J’ai entrepris de faire, chaque mois, la description de deux de ces lieux. L’une de ces descriptions se fait sur le lieu même et se veut la plus neutre possible : assis dans un café, ou marchant dans la rue, un carnet et un stylo à la main, je m’efforce de décrire les maisons, les magasins, les gens que je rencontre, les affiches, et, d’une manière générale, tous les détails qui attirent mon regard. L’autre description se fait dans un endroit différent du lieu : je m’efforce alors de décrire le lieu de mémoire, et d’évoquer à son propos tous les souvenirs qui me viennent, soit des événements qui s’y sont déroulés, soit des gens que j’y ai rencontrés. Lorsque ces descriptions sont terminées, je les glisse dans une enveloppe que je scelle à la cire. À plusieurs reprises, je me suis fait accompagner sur les lieux que je décrivais par un ou une ami(e) photographe qui, soit librement, soit sur mes indications, a pris des photos que j’ai alors glissées, sans les regarder (à l’exception d’une seule) dans les enveloppes correspondantes ; il m’est arrivé également de glisser dans ces enveloppes divers éléments susceptibles de faire plus tard office de témoignages, par exemple des tickets de métro, ou bien des tickets de consommation, ou des billets de cinéma, ou des prospectus, etc.

Je recommence chaque année ces descriptions en prenant soin, grâce à un algorithme auquel j’ai déjà fait allusion (bi-carré latin orthogonal, celui-ci étant d’ordre 12), premièrement, de décrire chacun de ces lieux en un mois différent de l’année, deuxièmement, de ne jamais décrire le même mois la même couple de lieux.

Cette entreprise, qui n’est pas sans rappeler dans son principe « bombes du temps », durera donc douze ans, jusqu’à ce que tous les lieux aient été décrits deux fois douze fois. Trop préoccupé, l’année dernière, par le tournage de « Un homme qui dort » (dans lequel apparaissent d’ailleurs, la plupart de ces lieux), j’ai en fait sauté l’année 73 et c’est donc seulement en 1981 que je serai en possession (si toutefois je ne prends pas d’autre retard...) des 288 textes issus de cette expérience. Je saurai alors si elle en valait la peine : ce que j’en attends, en effet , n’est rien d’autre que la trace d’un triple vieillissement : celui des lieux eux-mêmes, celui de mes souvenirs, et celui de mon écriture. » [1]
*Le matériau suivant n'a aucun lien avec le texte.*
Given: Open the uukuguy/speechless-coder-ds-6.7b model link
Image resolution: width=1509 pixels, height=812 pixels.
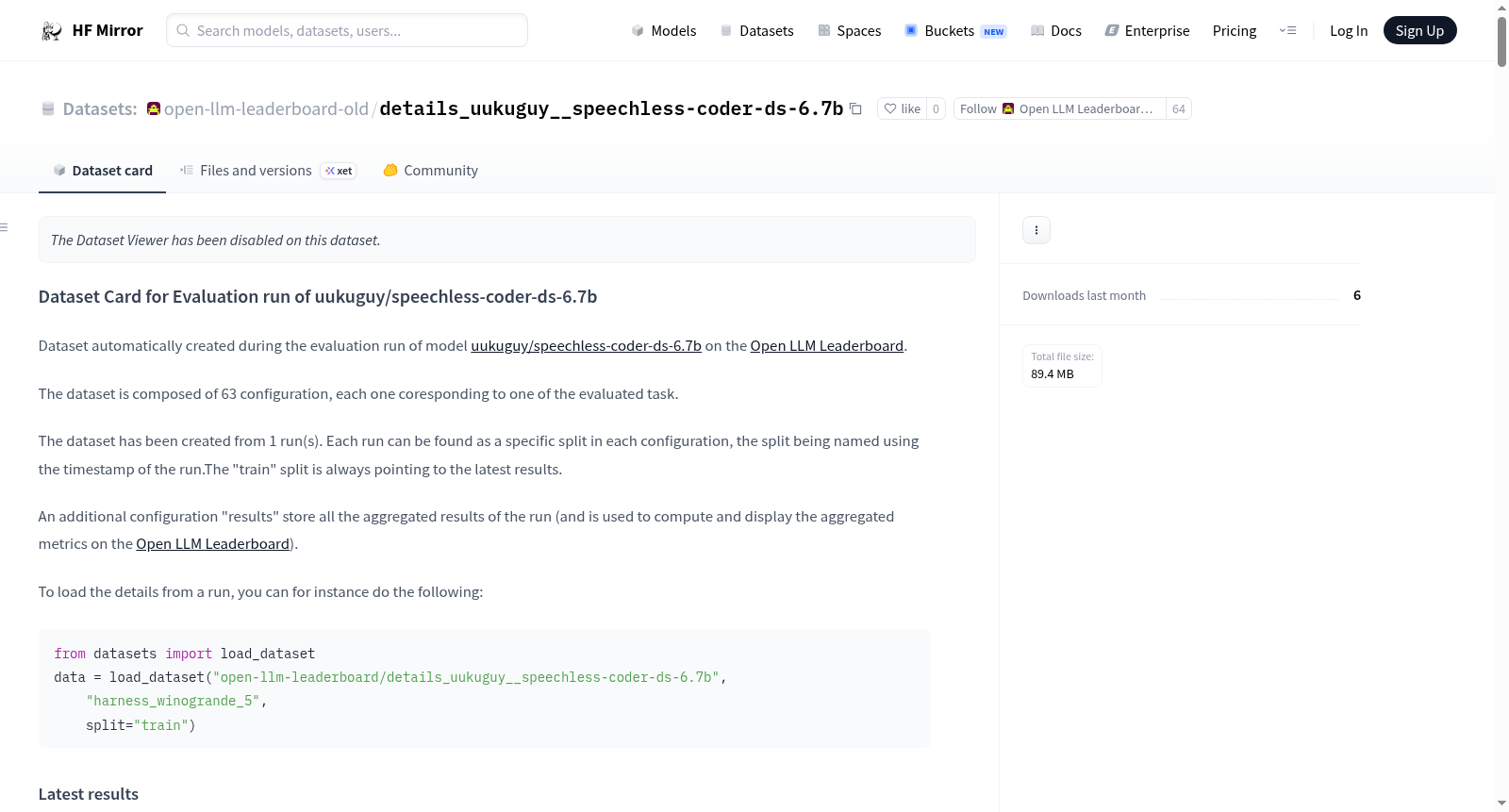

Découvrez en ligne le passionnant parcours numérique des Lieux, version augmentée du livre : https://lieux-georges-perec.seuil.com/

Il est possible d’y accéder à un ensemble d’outils de filtrage, par lieu, mois, année et type (Réel ou Souvenir). Chacun permettant de créer ses combinaisons de lectures, ses itinéraires originaux à travers Lieux, en additionnant certains filtres :

  • Réel : pour ne lire que les textes écrits directement dans les douze lieux.
  • 1972 : pour ne lire que les textes écrits cette année là.
  • Mabillon + Réel pour lire les textes écrits dans la rue Mabillon

« Ce qui frappe d’abord dans pareil projet, explique Claude Burgelin dans sa préface du livre [2] est ce besoin de disjonction : d’un côté, ce qu’il appelle « description réelle », de l’autre les souvenirs. Le « réel » et le « souvenir » ont à faire chambre à part. Comme s’il était capital de maintenir séparées ces deux scènes. Il adopte là une stratégie opposée à celle de presque tous les grands écrivains de la mémoire (Proust, Leiris…) qui n’envisageraient pas de disjoindre ce que le souvenir a confondu en une seule imagerie. Cette séparation est d’autant plus à interroger que l’écriture du réel est présentée comme discrètement contrainte, avec cette exigence d’une rédaction « la plus neutre possible ». Comme si archiver le réel, le consigner par écrit aussi exactement que faire se peut était une démarche essentielle, à préserver des contaminations et déformations par la trop aléatoire et fantaisiste mémoire. Pour lui qui a perdu les étais mémoriels premiers, il y a là comme une évidente nécessité. À mesure que s’accomplira ce projet, Perec entend renforcer cette présence du « réel » parfois par des photos, parfois « par divers éléments susceptibles de faire office de témoignages, par exemple des tickets de métro, ou bien des tickets de consommation, ou des billets de cinéma, ou des prospectus, etc. ». »

[1Extrait de l’ouvrage Espèces d’espaces, Galilée, 1974.